Press Release | 24 November 2016

Climate suit against RWE: Regional court will decide on December 15

After the initial hearing at the regional court in Essen, the civil chamber will announce on December 15 whether the first European civil court climate case against a big emitter will proceed to the evidentiary phase. The Peruvian mountain guide Saúl Luciano Lliuya wants to achieve that the energy giant RWE covers a share of the preventative measures against climate effects needed in his hometown.

Essen (November 24, 2016). In the “climate suit” of Peruvian mountain guide and small farmer Saúl Luciano Lliuya against RWE, the regional court in Essen has announced that it will decide on December 15 whether the suit will proceed to the evidentiary phase. Thus it remains unclear whether, for the first time, a German civil court will probe in detail the question to what extent big contributors to climate change must pay for the costs of preventative measures against the risks that others face in the course of global climate change. The claimant Saúl Luciano Lliuya and his attorney Dr. Roda Verheyen (Hamburg) are optimistic. “In an open proceeding, we laid out why our claims are valid and legitimate, and why this is a matter that the regional court must consider”, says attorney Roda Verheyen. “Therefore, we now hope the case will proceed to the evidentiary phase.” Saúl Luciano Lliuya, who travelled from Peru in order to attend the initial hearing, adds: “Those who caused climate change, like RWE, must finally take responsibility for the consequences of their emissions. I hope that the judges give us the opportunity to show in greater detail the dangers that we have to live with because of the emissions that companies like RWE produce, and that we need protection.”

This is the first proceeding of this kind in Europe. With this civil suit, which was filed exactly one year ago, Luciano Lliuya seeks that RWE cover a share of the costs for preventative measures at the glacial lake overlooking the Andean town of Huaraz in accordance with its contribution to climate change. Many of the town’s 120,000 inhabitants, including the family and community of Luciano Lliuya, are threatened by an acute risk of flooding due to the accelerated melting of the glaciers that is caused by climate change. Up to 50,000 people live with this threat. However, the law firm representing RWE, Freshfields Bruckhaus Deringer, has dismissed the claim as invalid and unfounded.

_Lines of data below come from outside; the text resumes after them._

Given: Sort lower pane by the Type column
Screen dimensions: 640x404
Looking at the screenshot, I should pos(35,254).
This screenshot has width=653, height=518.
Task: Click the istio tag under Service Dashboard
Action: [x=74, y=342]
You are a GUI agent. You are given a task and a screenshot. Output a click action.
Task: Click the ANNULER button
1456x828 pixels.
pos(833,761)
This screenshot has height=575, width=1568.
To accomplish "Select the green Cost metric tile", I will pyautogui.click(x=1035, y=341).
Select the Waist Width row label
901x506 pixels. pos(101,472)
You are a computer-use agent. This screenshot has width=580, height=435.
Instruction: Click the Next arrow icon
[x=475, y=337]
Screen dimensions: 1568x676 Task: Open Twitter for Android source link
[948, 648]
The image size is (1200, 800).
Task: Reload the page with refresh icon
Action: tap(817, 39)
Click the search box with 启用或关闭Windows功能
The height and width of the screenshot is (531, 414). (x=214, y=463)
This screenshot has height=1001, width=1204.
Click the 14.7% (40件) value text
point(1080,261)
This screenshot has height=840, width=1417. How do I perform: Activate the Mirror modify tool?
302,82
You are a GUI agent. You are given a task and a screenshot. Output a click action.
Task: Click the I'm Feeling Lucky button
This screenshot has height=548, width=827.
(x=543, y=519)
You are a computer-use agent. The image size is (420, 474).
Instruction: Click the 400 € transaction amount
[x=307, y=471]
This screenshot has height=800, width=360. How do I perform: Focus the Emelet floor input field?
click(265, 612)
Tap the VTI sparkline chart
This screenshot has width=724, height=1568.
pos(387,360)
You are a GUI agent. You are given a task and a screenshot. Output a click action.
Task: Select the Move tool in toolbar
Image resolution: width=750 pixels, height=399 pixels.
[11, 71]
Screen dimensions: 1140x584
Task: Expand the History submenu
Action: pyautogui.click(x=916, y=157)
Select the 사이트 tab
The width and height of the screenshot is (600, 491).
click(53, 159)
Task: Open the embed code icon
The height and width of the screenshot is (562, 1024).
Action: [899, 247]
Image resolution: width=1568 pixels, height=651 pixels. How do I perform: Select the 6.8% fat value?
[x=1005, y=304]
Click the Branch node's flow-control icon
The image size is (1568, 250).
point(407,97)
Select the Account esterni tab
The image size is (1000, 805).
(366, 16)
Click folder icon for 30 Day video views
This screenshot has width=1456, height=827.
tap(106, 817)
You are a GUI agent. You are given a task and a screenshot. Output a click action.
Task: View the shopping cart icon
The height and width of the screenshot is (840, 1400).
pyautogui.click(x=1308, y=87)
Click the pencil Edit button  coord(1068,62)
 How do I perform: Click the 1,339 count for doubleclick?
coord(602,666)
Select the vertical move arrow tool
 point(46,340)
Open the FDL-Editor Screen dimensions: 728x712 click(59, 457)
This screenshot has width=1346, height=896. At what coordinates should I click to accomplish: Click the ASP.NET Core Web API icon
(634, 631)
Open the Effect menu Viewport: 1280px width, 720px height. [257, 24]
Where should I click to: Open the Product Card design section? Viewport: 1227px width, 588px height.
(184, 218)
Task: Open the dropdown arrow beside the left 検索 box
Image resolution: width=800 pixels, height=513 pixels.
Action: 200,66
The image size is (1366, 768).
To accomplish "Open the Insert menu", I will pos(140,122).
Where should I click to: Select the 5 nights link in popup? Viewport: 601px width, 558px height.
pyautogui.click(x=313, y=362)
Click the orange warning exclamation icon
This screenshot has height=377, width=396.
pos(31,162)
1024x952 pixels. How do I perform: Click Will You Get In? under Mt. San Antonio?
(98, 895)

The energy corporation terms itself the largest single CO2 emitter in Europe. According to a study from 2014, the company is responsible for about half a percent of all worldwide greenhouse gas emissions from human activity since the beginning of Industrialization. “RWE insists: when damage is caused by one party, civil law is applicable. When it is caused by many, the people affected cannot enforce their rights. In our eyes, this an argument for collectively rejecting responsibility”, says Klaus Milke, chairman of the environment and development organization Germanwatch, which is supporting and advising Luciano Lliuya in his efforts. Even though RWE is just one contributor among many: Saúl Luciano Lliuya demands that RWE cover its fair share of the costs for preventative measures necessary for Huaraz. About 17,000 euros are at stake – an important first step.

The International Panel of Climate Change (IPCC) traces the ongoing deglaciation in the Andes back to climate change. In Huaraz the danger is particularly imminent: The glacial lake Palcacocha, which lies a few miles above the town, has grown fourfold just since 2003. Due to climate change, the risk that large chunks of ice break off from the glaciers and fall into the lake is rising. Then, a devastating flood wave would crash into the valley below. In order to reduce the threat permanently, large amounts of water would have to be continually siphoned from the lake with a new drainage system and the dams at the lake would have to be reinforced or renewed.

“Those who have caused these hazards must also cover the costs for protecting the people affected by them”, says Klaus Milke. “The case of the tobacco industry showed: only when these types of civil suits succeed does the pressure on policy-makers grow to the point that we see real change. That is what we are hoping for from this case.”

The German Foundation for Sustainability is covering the claimant’s legal and court expenses and, to that end, is calling for donations.